The Front Bottoms return with ‘Talon of the Hawk’, their dynamic follow up to their acclaimed 2012 self-titled release! Look for the album everywhere May 21st on Bar/None Records.

Hannah Cook

8
out of 10

The Front Bottoms
Talon of the Hawk
May 21st, 2013
Bar None Records

Brian Sella and Matt Uychich of The Front Bottoms escaped from mundane normalcy when they ditched their stable lives in New Jersey and took to the road some years ago. Now, it is that very normalcy, in all its glory and then not so much, that fuels their songwriting. The everyday conundrum, if you will, realized into clever, catchy punk rock–simple and honest.

It’s easy for bands to do the whole “we’re gonna be a band and tour” thing wrong. Maybe they take themselves too seriously; maybe they try too hard or maybe not hard enough. Maybe they do nothing about that inevitable barrier between artist and audience. The Front Bottoms did it all very, very right though–the proof lying in their dedicated fan base and sold-out performances.

Actually, performance is a bad word, because what is so special about The Front Bottoms is that they include you in what they do. They don’t play music for you as much as they play music with you because doing it any other way would discredit the essence of their music.

The Front Bottoms’ 2011 self-titled debut after joining Bar/None Records was young at heart, with proclamations in repetitive sing-alongs and steady guitar-drum combinations. The lyrics, albeit transparent, were never mistaken for any kind of feeblemindedness. In fact, they were wise in their youthful approach.

Two years later, the band’s upcoming release, Talon of the Hawk, resonates like The Front Bottoms we know and love, but some growing up has definitely occurred: the production quality is better, the lyrics more clever and the musicianship clearer and more experimental. It is the sound of a band that is coming closer and closer to knowing exactly what it’s doing and what it wants, even if Sella may sing otherwise.

Front BottomsThe album begins with a brief smart-aleck standoff in “Au Revoir (Adios).” In order to keep up with the cultural trend, a French-esque light-hearted accordian quivers behind Sella’s pretentious words: “Au revoir, au revoir, you prolly don’t even know what that means” and later, “rock ‘n’ roll, rock ‘n’ roll, you prolly don’t understand what I mean.” Alas, whoever Sella is singing does know what it means as she throws “adios” right back in his face. Ha.

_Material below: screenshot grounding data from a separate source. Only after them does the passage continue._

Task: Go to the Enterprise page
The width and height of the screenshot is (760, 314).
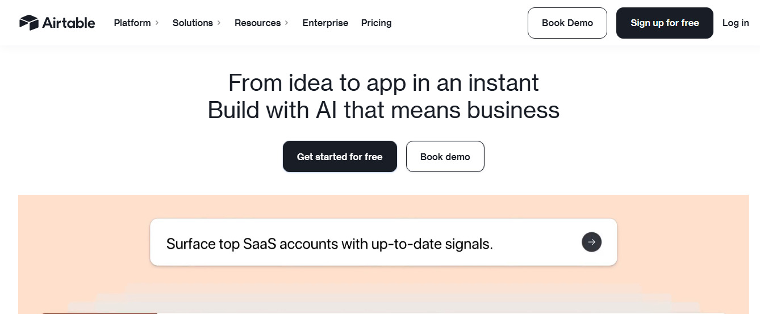Action: 325,23
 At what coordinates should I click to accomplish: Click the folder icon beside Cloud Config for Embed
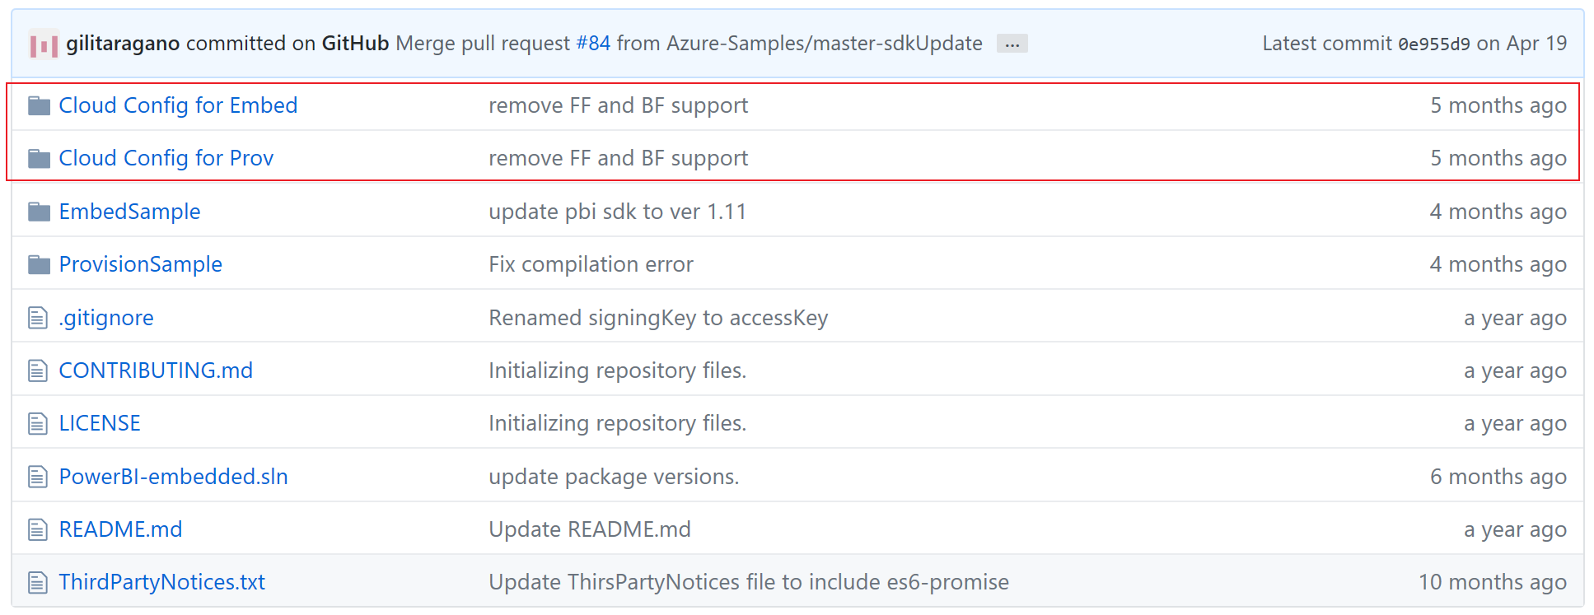coord(39,105)
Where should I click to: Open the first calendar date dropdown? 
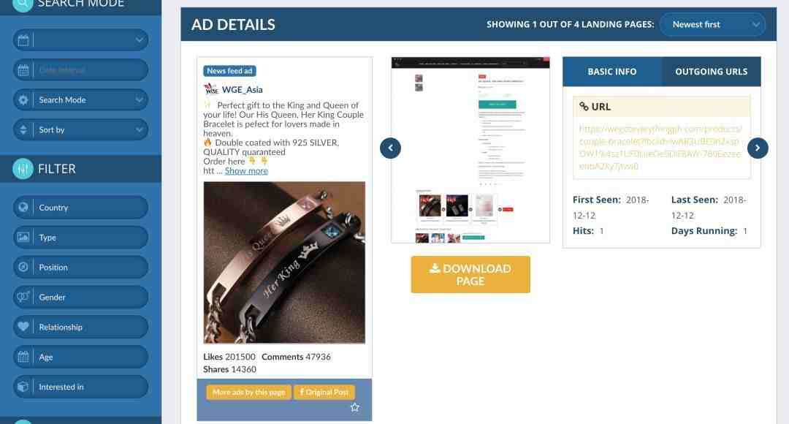click(80, 39)
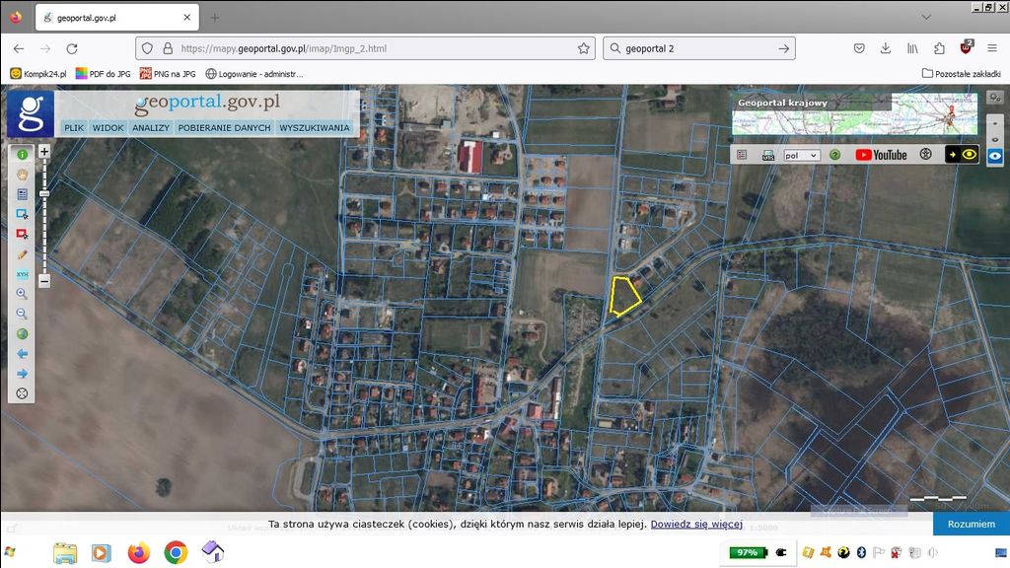
Task: Expand the WYSZUKIWANIA menu
Action: pyautogui.click(x=315, y=128)
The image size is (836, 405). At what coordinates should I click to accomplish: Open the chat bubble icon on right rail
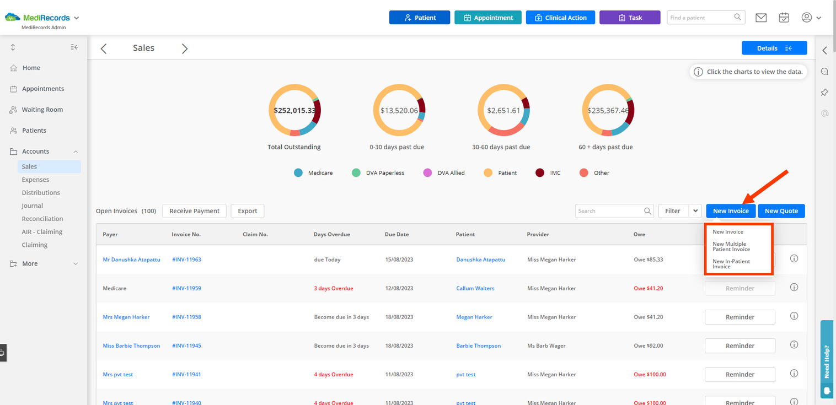point(824,72)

From then on out, the album follows a few different paths: sometimes sad, sometimes funny, sometimes angry, sometimes everything all at once, but always earnest.

Like in “Skeleton,” when Sella sings in circles about being too stoned and falling asleep in the front seat, but more importantly he addresses the pain of feeling too much about one person. Or in the album single “Twin Size Mattress,” which, if nothing else, must be a struggling compliance with the lifestyle Sella and Uychich have chosen, it being a lifestyle prone to fleeting relationships.

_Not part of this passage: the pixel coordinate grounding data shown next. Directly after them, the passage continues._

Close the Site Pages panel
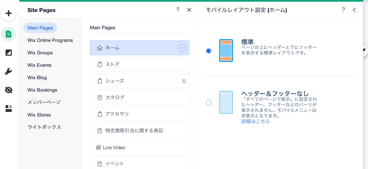 tap(189, 10)
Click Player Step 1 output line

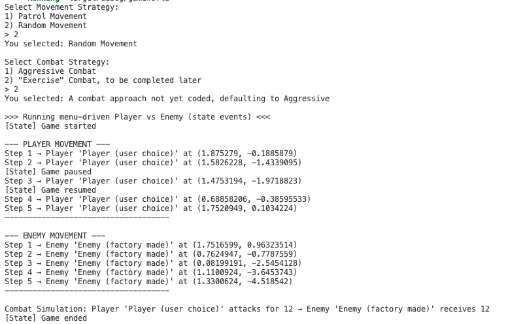(150, 154)
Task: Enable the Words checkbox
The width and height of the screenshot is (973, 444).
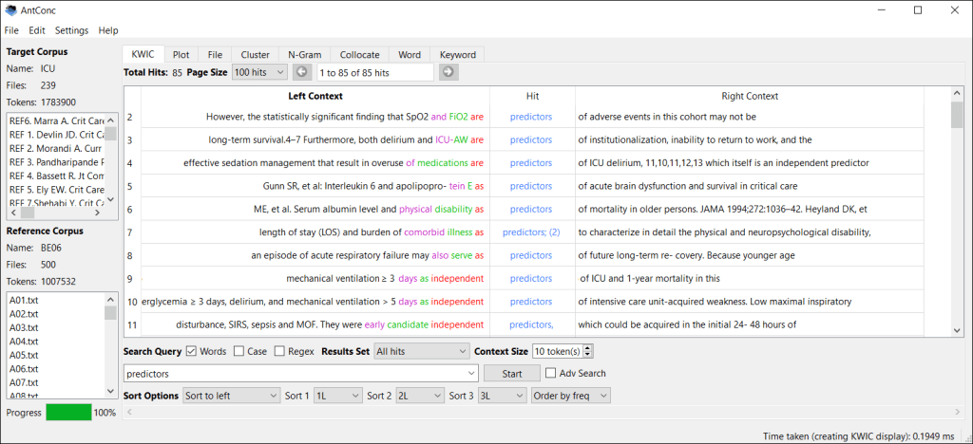Action: pos(192,351)
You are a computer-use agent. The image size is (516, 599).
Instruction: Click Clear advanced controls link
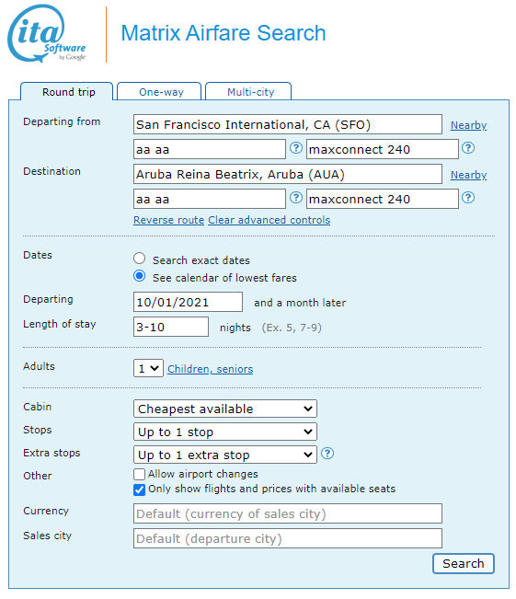tap(269, 220)
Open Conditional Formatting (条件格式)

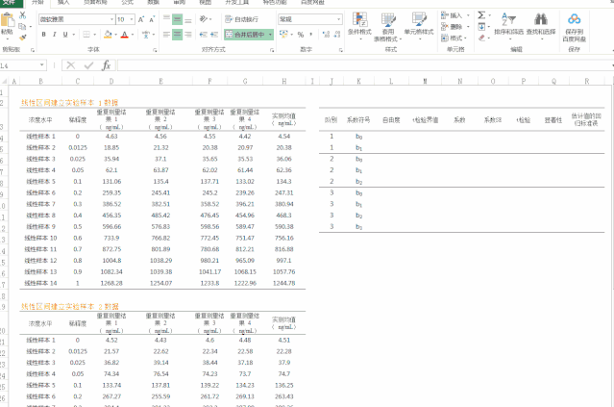click(359, 24)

The Front Bottoms would probably not be considered poetic by many people’s standards. They don’t use complicated metaphors or fanciful language that is difficult to dissect. You don’t need Spark Notes to make more sense of what they’re saying and it’s absolutely not a bad thing. All of that is exhausting anyway.  Words come to Sella like words come to us in conversations with our best friends and those are the kinds of words that people latch onto, making everything that The Front Bottoms are doing that much more exciting.

The band is currently on a European tour but will return home for their first ever US headlining tour where they’ll be joined by Weatherbox & A Great Big Pile Of Leaves. The band will be making their third appearance in TheBlueIndian.com’s hometown of Macon, Georgia on July 27th as part of the 13th annual Bragg Jam Music, Arts, and Community Festival.